The defendant's appeal is dismissed.

Reasons

1. The summary of the grounds for appeal (the mistake of facts and misapprehension of legal principles) visited the C District District as of the date and time indicated in the facts charged, but only requested the treatment of civil petitions or resisting the handling of civil affairs.

Therefore, Defendant’s act does not constitute “a riotous or disorderly act by uttering or doing rough words and conducts” under Article 3(3)1 of the Punishment of Minor Offenses Act.

Nevertheless, the court below erred by misunderstanding of facts and misunderstanding of legal principles.

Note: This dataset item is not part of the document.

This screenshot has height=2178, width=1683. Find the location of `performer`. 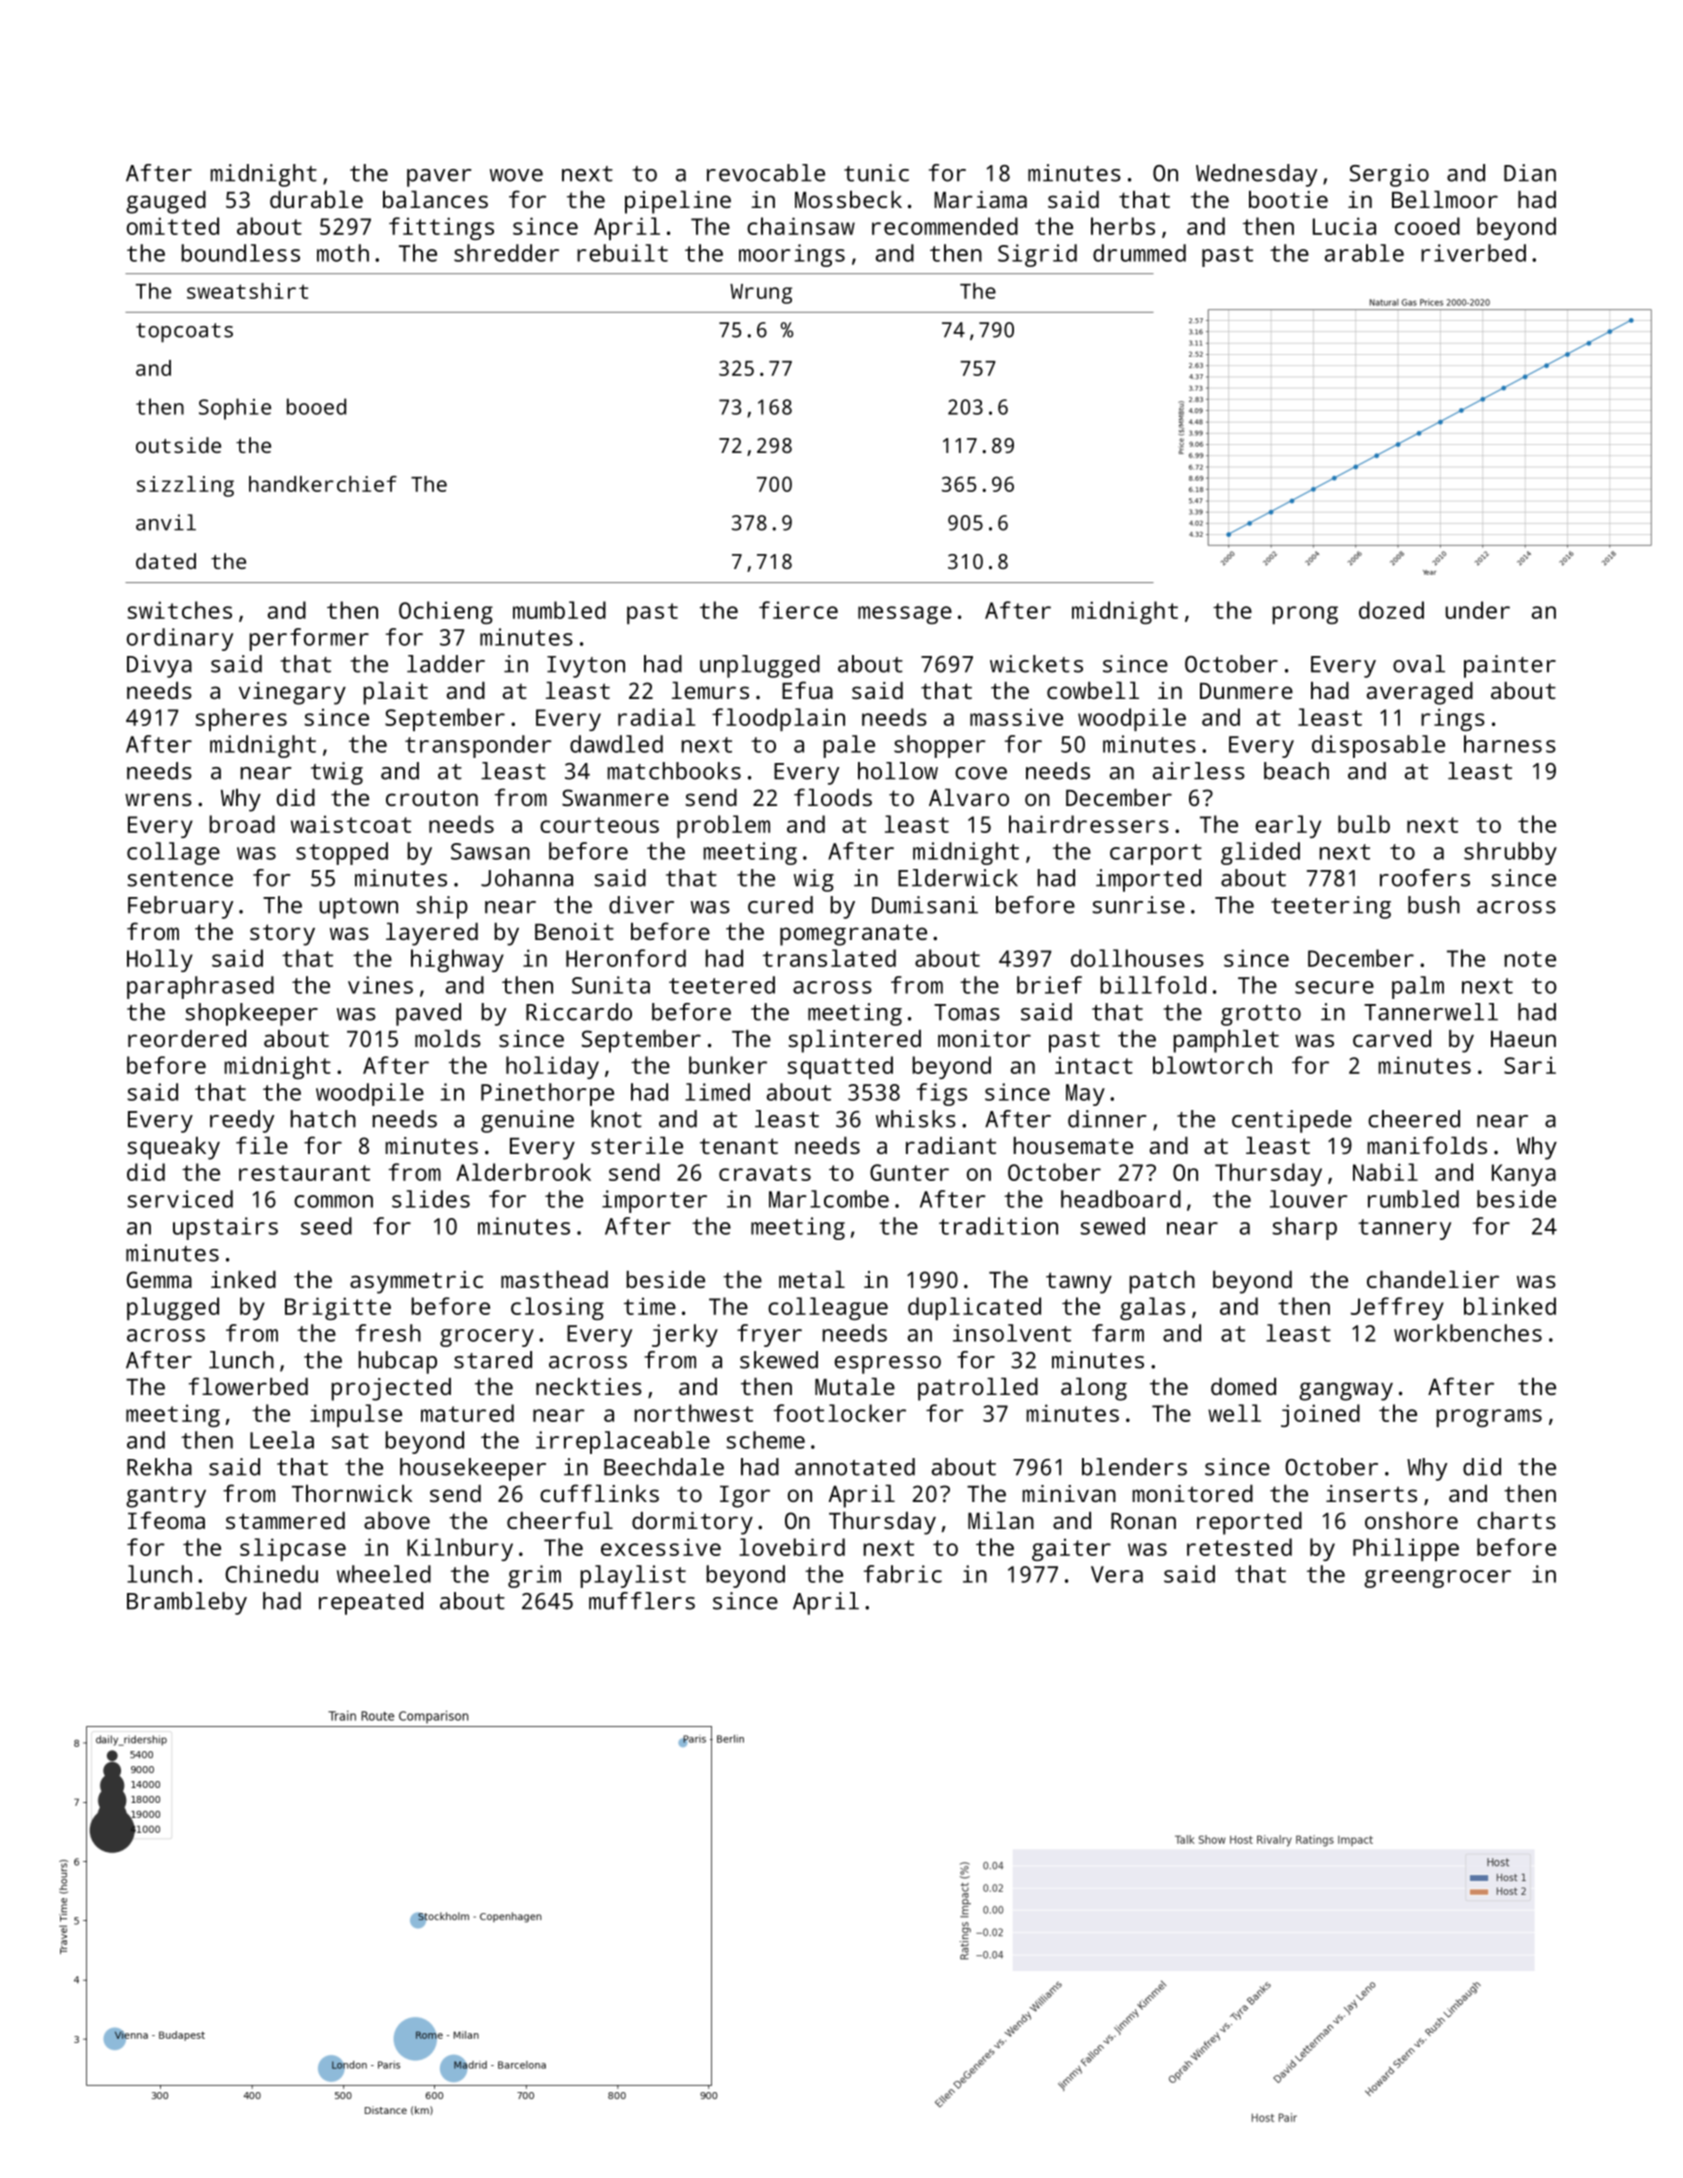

2. The following circumstances acknowledged by the evidence duly adopted and examined by the court below, namely, ① the witness D of the court below, who controlled the defendant, stated that “I explained the procedures for information on civil petitions to the defendant on the taxi engineer and operating method and returned home,” and the defendant was sent a warning to 20 minutes while continuing without only the defendant, and thus requested a summary judgment as the public office’s principal cancellation column.” ② The witness D of the court below, who instructed the police to the effect that “I explained about the procedure for information on civil petitions to him/her, and sent a warning to her, and even if he/she continued to punish him/her, I requested a summary judgment as the public office’s principal cancellation column.” The witness D of the court below, who explained the police officer to the effect that he/she was unable to properly respond to the police officer’s duties, and the legislative intent of Article 3(3)1 of the Punishment of Minor Crimes Act, including the use of force against him/her, cannot reach the extent of punishment against the police officer under Article 3(1)31 of the Punishment Act.